In the first five months of this financial year the Government borrowed £15 billion more than the Office for Budget Responsibility forecast in March. Simon French, economist at investment bank Panmure Liberum, reckons it will take an extra £28 billion of tax rises and/or spending cuts in the forthcoming Budget to get the Government’s finances back on track. That feels about right. The mix will be up to Rachel Reeves, but he makes the point that if the Chancellor tries to pile it all on taxes and not make any cuts in spending, that would be badly received by the markets.

Praise be: Andy Burnham proposed Labour should borrow an extra £40 billion to spend on building council houses, large-scale nationalisation and the like
The further concern is we are becoming an outlier on inflation, with by far the highest of the G7.
The August figures were 3.8 per cent on the Consumer Prices Index, 4.1 per cent for the version of the CPI that includes owner-occupied housing costs, and 4.6 per cent for the Retail Price Index.
These are widely expected to go higher still when the September data comes through next month.
In France inflation is 0.8 per cent and in the US 2.9 per cent.

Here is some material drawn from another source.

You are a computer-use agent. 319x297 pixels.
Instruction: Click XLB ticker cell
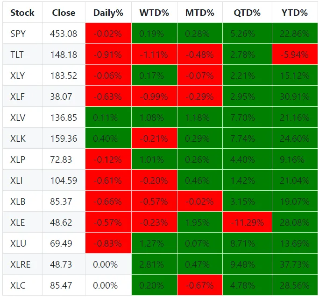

This isn’t just an issue for Reeves, or the bond markets, or the Bank of England, but for all of us.
It has taken a few months to feed through, but it is now clear that the Budget last year has added significantly to inflation.

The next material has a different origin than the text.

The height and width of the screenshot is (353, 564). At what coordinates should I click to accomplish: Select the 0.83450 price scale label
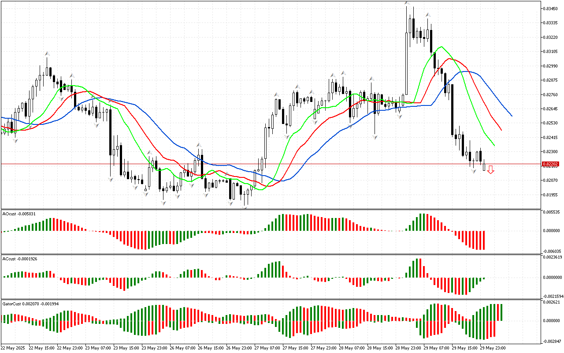click(551, 8)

The rise in employers’ National Insurance Contributions has led to some job cuts, especially in the hospitality sector, but seems mostly to have been paid for by firms increasing their prices.
Add to that the impact of the higher minimum wage and other decisions by the Government.
So what’s next? At the moment there is not the political will to get the nation’s finances back under control. There will be more tax rises in the Budget but they won’t bring in much revenue, if any. The Tories’ changes to capital gains tax have actually cut the tax take, and it is looking as though the further hit to non-doms will have the same effect.
As for spending, cutting it seems off-limits. My guess is there will be more muddle-through until there is some sort of crisis – until in fact the bond markets force Reeves or her successor into sharp cuts in spending.
As Labour gathers in Liverpool today for its annual conference, history provides another clue.
Back in September 1976, as the UK was trying to get an emergency bailout from the International Monetary Fund, the Prime Minister, James Callaghan, shook delegates at the Labour conference, saying: ‘We used to think you could spend your way out of a recession. I tell you in all candour that that option no longer exists, and that insofar as it ever did exist, it only worked by injecting a bigger dose of inflation into the economy, followed by a higher level of unemployment.’
The challenge now is not recession and unemployment, at least not yet, it is inflation and growth. But the lesson is the same. It was bond markets then that forced Ministers to cut spending to get that loan from the IMF. I do hope we don’t go down that path again.